**Task input**
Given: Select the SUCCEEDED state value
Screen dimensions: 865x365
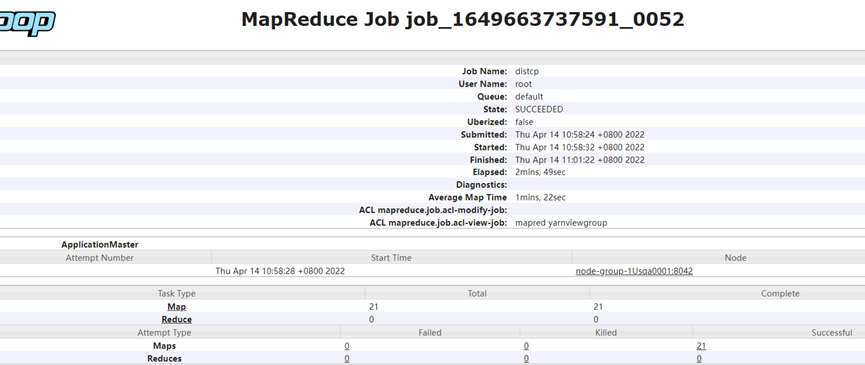Looking at the screenshot, I should point(539,109).
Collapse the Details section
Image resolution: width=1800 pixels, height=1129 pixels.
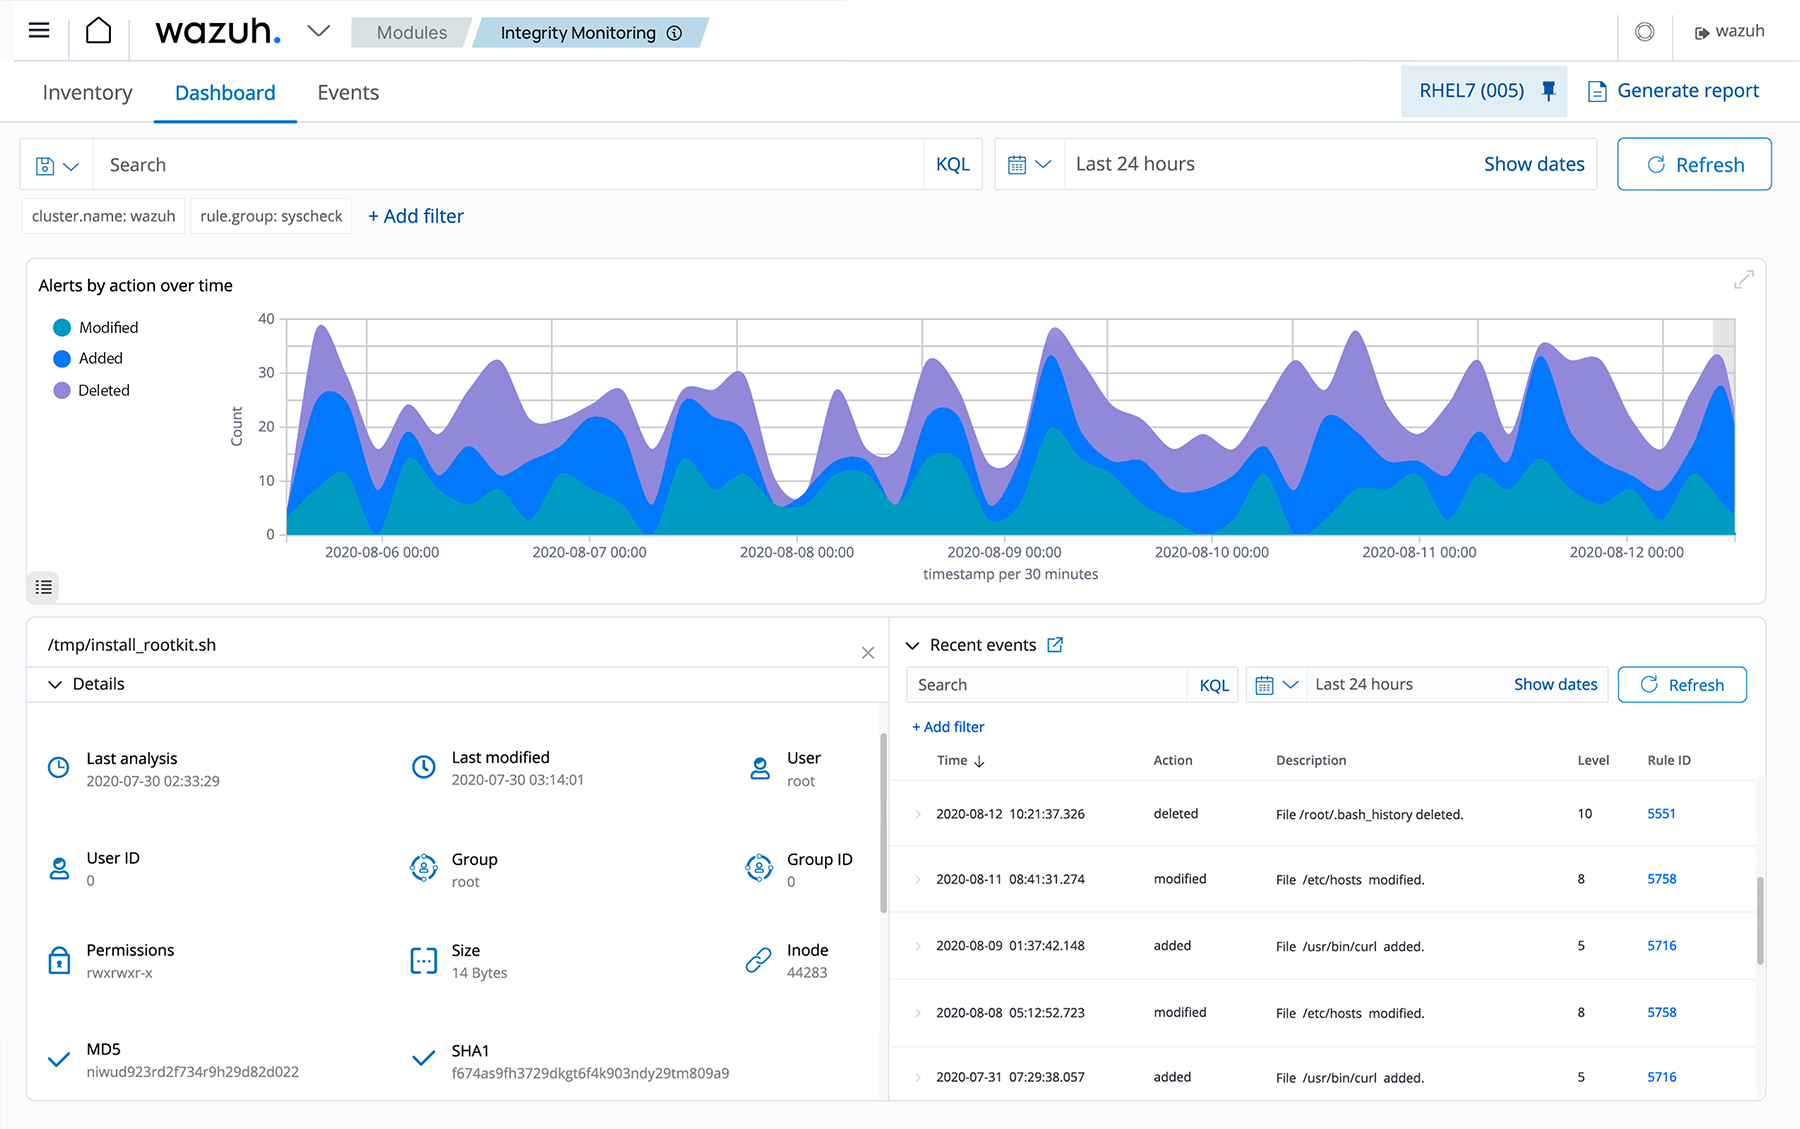coord(55,684)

**Your task**
Change "Details" to "Overview" in the lines that begin at the one containing "Collapse the Details section" and continue through the last line, keeping everything else the same. Reproduce only those lines, without the pictures.

**Exercise output**
Collapse the Overview section
Image resolution: width=1800 pixels, height=1129 pixels.
coord(55,684)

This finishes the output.